In 2007, after a lifelong struggle with anxiety disorders and failed medical and behavioral therapies, Nara, 36, says a doctor suggested something different. “I kind of reached a breaking point with panic disorder. That’s what when my doctor suggested I do something I love, which is traveling, with a person I trust.”
Traveling with a companion — knowing that someone was looking out for her and could help if something went wrong — was what finally got Nara out into the world. Her favorite destination so far? Antarctica: “A trip of a lifetime — it was like sailing right into a moonscape.”
But the California resident didn’t start that far outside of her comfort zone. Just as conquering anxiety once is more like winning a battle than the war, Nara recommends taking smaller steps to build up to an adventure like the South Pole.
“I started out going to countries where they speak English, where crime is low — Norway, Canada,” she says. “Now, I take on more challenging environments,” like a recent trip to Morocco. At the top of her itinerary wishlist is South Korea, after previous plans had to be canceled because of a nuclear scare.
Spontaneity is the enemy of the anxious traveler. But letting someone else do all the planning can carry its own problems.
“Some people think travel means getting on a bus with a big group of strangers, and that drives them crazy, that they’d be herded,” she says.
Instead, ask a friend or family member to accompany you. Or you can employ a professional travel companion, who can be with you every step of the way and “deal with the practical matters of getting from point A to point B.”
The key to conquering travel fears is control: make a plan, know the lay of the land and take care of yourself. To that end, “The Anxious Traveler” is structured as a guidebook, with detailed steps and strategies for whatever life throws in your path.

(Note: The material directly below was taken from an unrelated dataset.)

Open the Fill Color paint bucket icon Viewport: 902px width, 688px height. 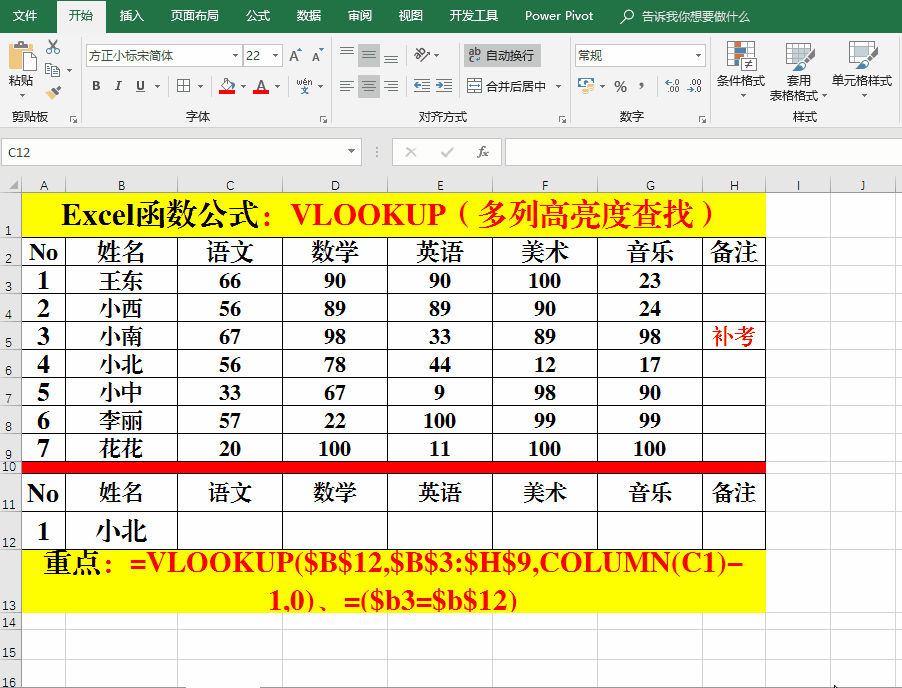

Once at your destination, make confronting your anxiety a daily ritual.
“I’ll stay in my hotel room longer in the morning to get my bearings and understand what I’m going to do,” she said. If stress strikes during the day, “I’ll just take an hour, sit at a cafe, and have a nice glass of tea. Just turning my mind off a bit and gazing at what’s going on in front of me helps me see things in real time and manage things one at a time.”

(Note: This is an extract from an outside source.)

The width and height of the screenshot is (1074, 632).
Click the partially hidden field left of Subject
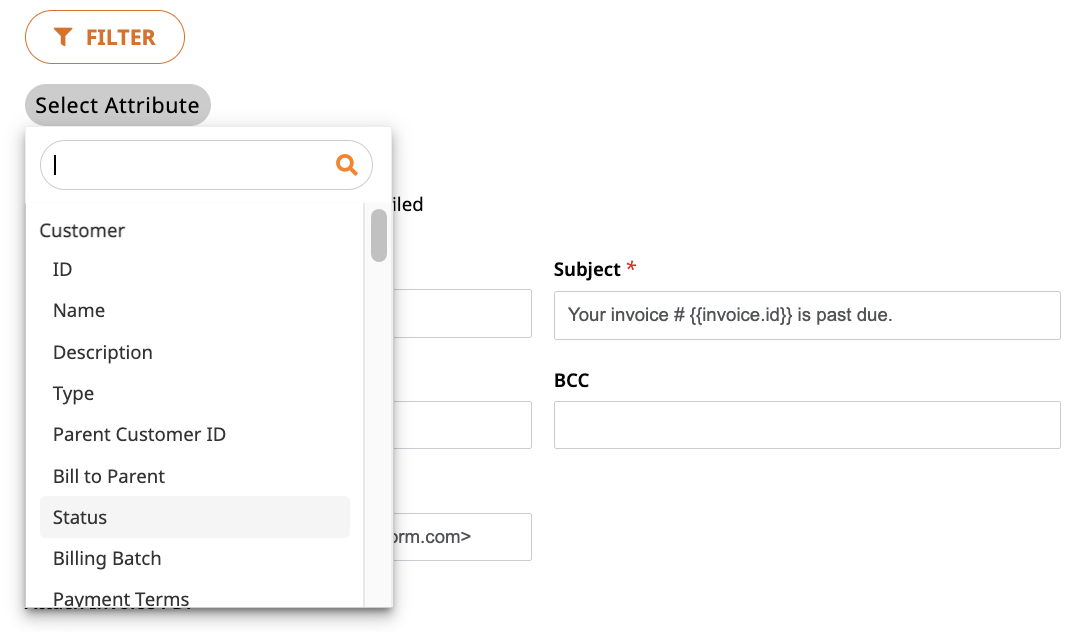(462, 314)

Learning to slow down could also stop you from creating your own stress — your anxiety could be putting the people around you on edge and making them unfriendly.
Returning home from a trip would seem like the time to relax, but Nara advises not letting yourself crash after landing.
“People get angry, frustrated, get in a rut when they feel like there are changes they want to make” inspired by their vacation, she says.
Nara recommends finding a way to stay in touch with what you did while away: take up a new hobby, cook an ethnic food you tried, or even just some exercise can help keep that experience alive and eliminate the post-vacation blues.
But there’s no substitute for getting out there first hand, Nara emphasizes. Resources like the Travel Channel, blogs and magazines should serve as inspiration, not a way to live vicariously.
“We’re in an age right now here there’s HDTV and YouTube videos of every possible destination around the world,” Nara says. “You don’t want to do that because you get to the point of existing instead of being part of the real world.”
If you’re still wondering whether you’re ready to take the leap of faith, Nara says there’s only one way to get going. “Don’t wait. Don’t wait to feel better or less anxious, because it’s probably not going to happen. Just go out there and you’ll forget about your anxiety as you’re having this incredible experience.”